INTPs are naturally curious people who enjoy learning about the world around them as much as they can. Sometimes this curiosity can drive them to discuss people, but for them it is more about analyzing their behavior. For the INTP it isn’t about spreading lies or drama, instead it is about uncovering the truths underneath the surface of what people want them to see. They want to be able to analyze the behavior of people, in hopes of understanding them better and learning what makes them do the things they do. They want to be able to dig deeper into the information and learn as much as they can. This is something which often drives the INTP towards being more curious and asking questions about people at times. When they are around someone they trust they are more likely to explore this curiosity, and seek to bounce ideas off of them. They might enjoy discussing certain people and want to understand their behaviors better. The INTP is even more likely to show this interest in someone they like or might want to get close to. It can appear like they are gossiping, when they are actually researching and trying to learn more about someone. Sometimes they need to ask questions and bounce ideas off of someone, but really this is tied to their Ne which drives them to hop from one thought to the next. INTPs do want to be able to keep this information private, and so when they ask questions they try to stick to people who won’t be so obvious about their interests.

When someone is gossiping simply for the sake of talking poorly about someone, the INTP often finds this draining. They are likely to zone out when they are around these people, and find themselves going inside of their own thoughts. They are naturals when it comes to ignoring people, and can slip into their minds and away from the annoyances around them. INTPs just don’t like being around this type of shallow behavior, as it leaves them feeling drained and frustrated. They are exhausted easily by social situations, and so when someone is being shallow or chatting about something which feels trivial, it can really push them over the edge. They much prefer conversations which are deep and meaningful and actually provide them with something interesting to think about. They don’t like when large groups chatter and gossip about people, and will definitely not trust these types of people. INTPs have a hard time trusting people to begin with, so when someone has a tendency to gossip it makes it even more difficult for them to rely on that person for anything.
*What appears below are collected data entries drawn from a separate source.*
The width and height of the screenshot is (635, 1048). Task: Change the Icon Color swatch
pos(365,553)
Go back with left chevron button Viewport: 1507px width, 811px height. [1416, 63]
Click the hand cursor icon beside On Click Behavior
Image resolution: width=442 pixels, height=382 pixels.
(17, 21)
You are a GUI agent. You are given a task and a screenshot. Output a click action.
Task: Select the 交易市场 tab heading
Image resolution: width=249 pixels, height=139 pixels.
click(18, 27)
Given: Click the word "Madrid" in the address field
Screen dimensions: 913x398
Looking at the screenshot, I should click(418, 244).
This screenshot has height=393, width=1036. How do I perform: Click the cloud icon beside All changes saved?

The only time the INTP might seem interested in “gossip” is because they do have a tendency to be nosy about things. INTPs don’t like when it feels like they are so close to learning something and yet they cannot quite grasp it. If someone they know is sharing parts of themselves but keeping certain things a secret, the INTP often wants to learn more. This natural curiosity does sometimes come off as gossipy, since the INTP will want to figure out more about that person any way they can. While they might not be naturally people focused, INTPs do care about learning more about everything and this often includes the people they start to get close to. The more they like someone the more they want to learn, but INTPs don’t want to push that person to share. This can cause them to attempt to find ways to fill in those blanks and figure out what is missing or what they are hiding.

What Are Their Boundaries

For the INTP the boundaries can be difficult to find at times, since they are more likely to push against them. They don’t gossip for the sake of “fun” or simply because they want to join in a social group. This is where the INTP becomes rather annoyed and often painfully bored of gossip. For them it is about curiosity and wanting to know more, and so when they are in search of knowledge it can be difficult for them to really set down boundaries for themselves. Once they start digging deeper they often want to uncover the details, and that natural curiosity does get the better of the INTP more often than not. They definitely don’t intend for this to be harmful, and they are highly unlikely to share what they uncover with anyone outside of the person themselves.